Etkinlikler |
• a. Misi'yi anlatan okuma parçasında rakamla yazılmış bütün sayıları sıralayın.
• b. Okuma parçasına göre Misi, Yaşayan Şehirler Platformu'nun ödüllerinde hangi ödülü almaya hak kazanmıştır?
• c. Okuma parçasında "Tarihten bugüne ünlü" sözcüklerini içeren yerden başlayıp "Karagöz buraya yerleşmiş!" sözcükleriyle biten bölümü hiçbir değişiklik yapmadan kopyalayın.

Okuma Parçası |
+---+

Tarihten bugüne ünlü bir yerleşim yeri olan ve Osmanlı mimarisini yansıtan Misi, 1989 yılında Kentsel SİT alanı ilan edildi. Misi’de 27 tescilli yapı bulunuyor. Özetle köyün sokaklarını adımlamak tarihe yolculuk yapmaktan farksız... Fotoğraf tutkunları ile yürüyüş meraklılarını doyasıya tatmin edecek bir dokuya sahip Misi... Ayrıca, Yaşayan Şehirler Platformu'nun "Şehir Ödülleri Türkiye 2018" ödüllerinde "Yılın Köyü Ödülü"nü almaya hak kazandığını da ekleyelim.
Yolunuz düşerse, Misi, eminim sizleri de ağırlamaktan mutluluk duyacaktır.
Hacivat ve Karagöz buraya yerleşmiş!

+---+

Derlenen Malzeme |

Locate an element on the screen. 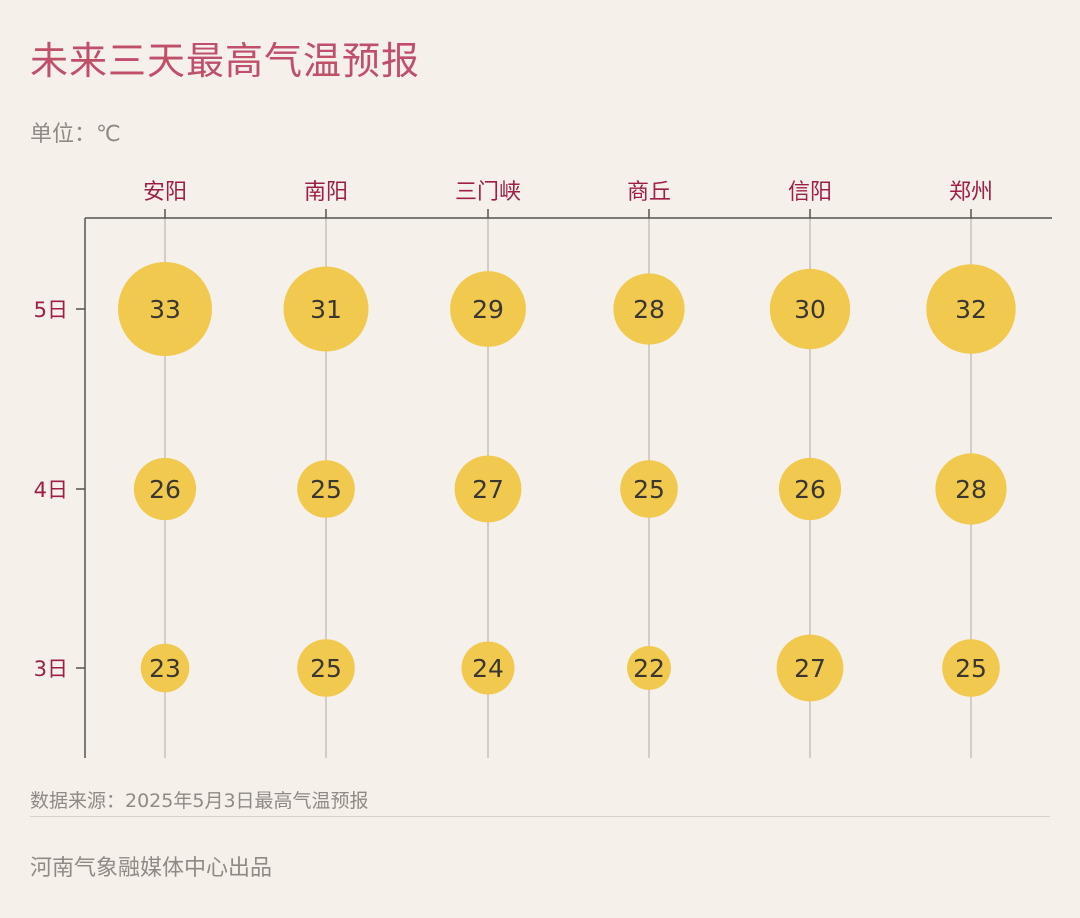 This screenshot has height=918, width=1080. y-tick-label: 4日 is located at coordinates (51, 490).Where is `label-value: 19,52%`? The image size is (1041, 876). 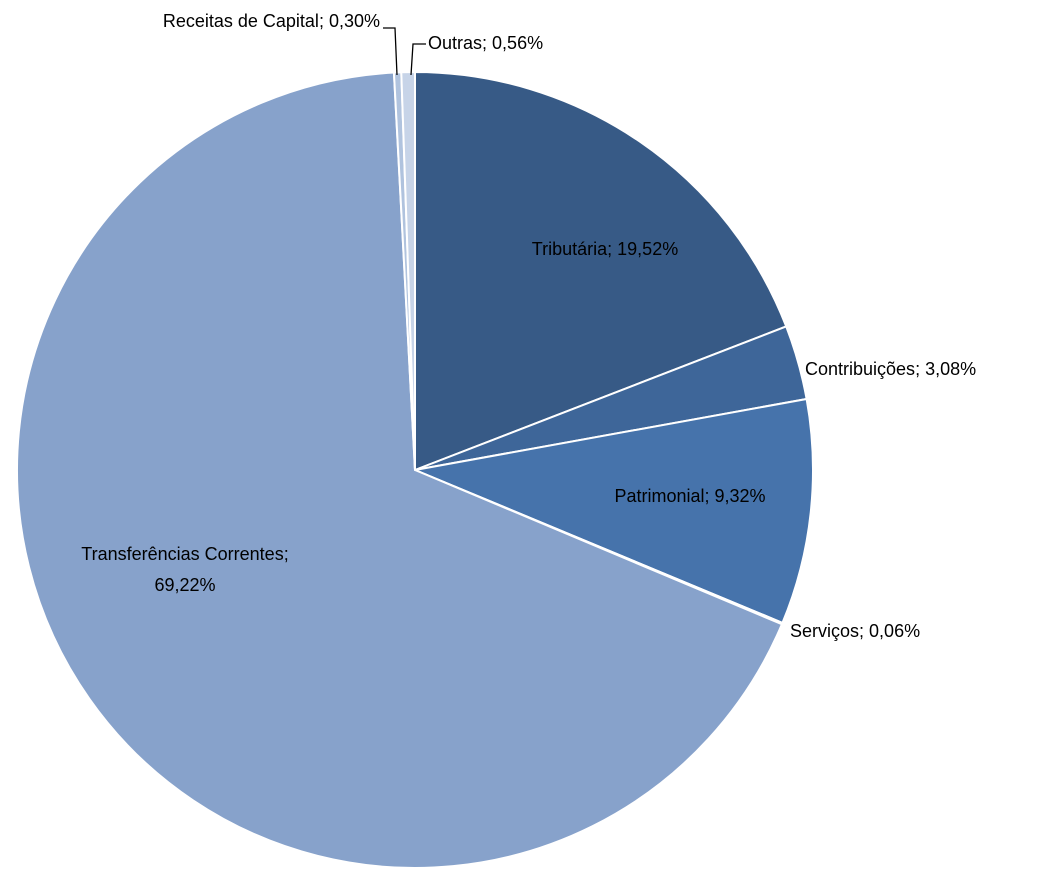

+---+

Cevap Anahtarı |
• a. 1989, 27, 2018

• b. "Şehir Ödülleri Türkiye 2018" kapsamında "Yılın Köyü Ödülü"nü almaya hak kazanmıştır.

• c.
Tarihten bugüne ünlü bir yerleşim yeri olan ve Osmanlı mimarisini yansıtan Misi, 1989 yılında Kentsel SİT alanı ilan edildi. Misi’de 27 tescilli yapı bulunuyor. Özetle köyün sokaklarını adımlamak tarihe yolculuk yapmaktan farksız... Fotoğraf tutkunları ile yürüyüş meraklılarını doyasıya tatmin edecek bir dokuya sahip Misi... Ayrıca, Yaşayan Şehirler Platformu'nun "Şehir Ödülleri Türkiye 2018" ödüllerinde "Yılın Köyü Ödülü"nü almaya hak kazandığını da ekleyelim.
Yolunuz düşerse, Misi, eminim sizleri de ağırlamaktan mutluluk duyacaktır.
Hacivat ve Karagöz buraya yerleşmiş!